- **SOURCE INFORMATION**:
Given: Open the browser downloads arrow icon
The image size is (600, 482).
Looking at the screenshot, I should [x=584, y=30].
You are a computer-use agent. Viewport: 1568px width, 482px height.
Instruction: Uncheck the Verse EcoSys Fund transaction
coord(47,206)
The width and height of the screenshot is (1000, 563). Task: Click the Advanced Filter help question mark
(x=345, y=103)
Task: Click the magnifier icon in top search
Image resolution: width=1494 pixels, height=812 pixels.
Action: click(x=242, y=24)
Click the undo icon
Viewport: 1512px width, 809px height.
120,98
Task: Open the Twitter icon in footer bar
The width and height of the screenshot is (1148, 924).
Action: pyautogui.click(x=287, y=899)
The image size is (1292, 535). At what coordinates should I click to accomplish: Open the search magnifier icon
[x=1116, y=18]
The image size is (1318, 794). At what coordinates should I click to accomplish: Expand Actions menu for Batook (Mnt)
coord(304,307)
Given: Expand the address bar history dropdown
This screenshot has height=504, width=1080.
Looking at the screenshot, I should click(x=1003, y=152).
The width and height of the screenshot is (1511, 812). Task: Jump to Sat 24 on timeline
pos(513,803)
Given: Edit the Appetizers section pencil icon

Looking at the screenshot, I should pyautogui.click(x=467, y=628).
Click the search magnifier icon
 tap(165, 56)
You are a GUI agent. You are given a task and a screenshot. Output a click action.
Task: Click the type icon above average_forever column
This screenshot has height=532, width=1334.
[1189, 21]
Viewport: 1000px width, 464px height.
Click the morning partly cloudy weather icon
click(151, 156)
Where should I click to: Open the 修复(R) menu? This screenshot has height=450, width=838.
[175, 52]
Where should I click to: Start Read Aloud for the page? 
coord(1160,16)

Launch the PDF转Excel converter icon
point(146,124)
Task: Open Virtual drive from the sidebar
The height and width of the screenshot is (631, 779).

- **EXERCISE AIM**: Down to the last line, give the records again exactly.

- **SOLUTION**:
Given: Open the browser downloads arrow icon
The image size is (600, 482).
Looking at the screenshot, I should [x=584, y=30].
You are a computer-use agent. Viewport: 1568px width, 482px height.
Instruction: Uncheck the Verse EcoSys Fund transaction
coord(47,206)
The width and height of the screenshot is (1000, 563). Task: Click the Advanced Filter help question mark
(x=345, y=103)
Task: Click the magnifier icon in top search
Image resolution: width=1494 pixels, height=812 pixels.
Action: click(x=242, y=24)
Click the undo icon
Viewport: 1512px width, 809px height.
120,98
Task: Open the Twitter icon in footer bar
The width and height of the screenshot is (1148, 924).
Action: pyautogui.click(x=287, y=899)
The image size is (1292, 535). At what coordinates should I click to accomplish: Open the search magnifier icon
[x=1116, y=18]
The image size is (1318, 794). At what coordinates should I click to accomplish: Expand Actions menu for Batook (Mnt)
coord(304,307)
Given: Expand the address bar history dropdown
This screenshot has height=504, width=1080.
Looking at the screenshot, I should click(x=1003, y=152).
The width and height of the screenshot is (1511, 812). Task: Jump to Sat 24 on timeline
pos(513,803)
Given: Edit the Appetizers section pencil icon

Looking at the screenshot, I should pyautogui.click(x=467, y=628).
Click the search magnifier icon
 tap(165, 56)
You are a GUI agent. You are given a task and a screenshot. Output a click action.
Task: Click the type icon above average_forever column
This screenshot has height=532, width=1334.
[1189, 21]
Viewport: 1000px width, 464px height.
Click the morning partly cloudy weather icon
click(151, 156)
Where should I click to: Open the 修复(R) menu? This screenshot has height=450, width=838.
[175, 52]
Where should I click to: Start Read Aloud for the page? 
coord(1160,16)

Launch the PDF转Excel converter icon
point(146,124)
Task: Open Virtual drive from the sidebar
The height and width of the screenshot is (631, 779).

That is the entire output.